• **Input records**
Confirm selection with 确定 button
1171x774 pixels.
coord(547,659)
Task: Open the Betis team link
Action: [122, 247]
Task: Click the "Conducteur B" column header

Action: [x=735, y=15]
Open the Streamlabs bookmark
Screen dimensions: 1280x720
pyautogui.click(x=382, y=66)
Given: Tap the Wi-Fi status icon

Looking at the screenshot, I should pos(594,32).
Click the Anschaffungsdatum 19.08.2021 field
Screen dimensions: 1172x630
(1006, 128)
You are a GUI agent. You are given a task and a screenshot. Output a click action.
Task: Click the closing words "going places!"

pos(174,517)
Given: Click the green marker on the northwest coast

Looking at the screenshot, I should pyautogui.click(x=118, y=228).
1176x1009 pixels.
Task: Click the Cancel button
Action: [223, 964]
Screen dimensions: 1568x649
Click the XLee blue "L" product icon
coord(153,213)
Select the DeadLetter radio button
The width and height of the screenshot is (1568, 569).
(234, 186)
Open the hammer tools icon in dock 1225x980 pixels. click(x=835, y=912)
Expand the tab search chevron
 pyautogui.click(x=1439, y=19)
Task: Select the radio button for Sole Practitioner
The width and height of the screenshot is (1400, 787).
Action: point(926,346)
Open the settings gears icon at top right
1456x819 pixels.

• **What needs to be done**
Arrange every line of the records above as a JSON list of strings, one string per line, leaving out blank lines.

• **Solution to the exercise**
[
  "Confirm selection with 确定 button",
  "1171x774 pixels.",
  "coord(547,659)",
  "Task: Open the Betis team link",
  "Action: [122, 247]",
  "Task: Click the \"Conducteur B\" column header",
  "Action: [x=735, y=15]",
  "Open the Streamlabs bookmark",
  "Screen dimensions: 1280x720",
  "pyautogui.click(x=382, y=66)",
  "Given: Tap the Wi-Fi status icon",
  "Looking at the screenshot, I should pos(594,32).",
  "Click the Anschaffungsdatum 19.08.2021 field",
  "Screen dimensions: 1172x630",
  "(1006, 128)",
  "You are a GUI agent. You are given a task and a screenshot. Output a click action.",
  "Task: Click the closing words \"going places!\"",
  "pos(174,517)",
  "Given: Click the green marker on the northwest coast",
  "Looking at the screenshot, I should pyautogui.click(x=118, y=228).",
  "1176x1009 pixels.",
  "Task: Click the Cancel button",
  "Action: [223, 964]",
  "Screen dimensions: 1568x649",
  "Click the XLee blue \"L\" product icon",
  "coord(153,213)",
  "Select the DeadLetter radio button",
  "The width and height of the screenshot is (1568, 569).",
  "(234, 186)",
  "Open the hammer tools icon in dock 1225x980 pixels. click(x=835, y=912)",
  "Expand the tab search chevron",
  " pyautogui.click(x=1439, y=19)",
  "Task: Select the radio button for Sole Practitioner",
  "The width and height of the screenshot is (1400, 787).",
  "Action: point(926,346)",
  "Open the settings gears icon at top right",
  "1456x819 pixels."
]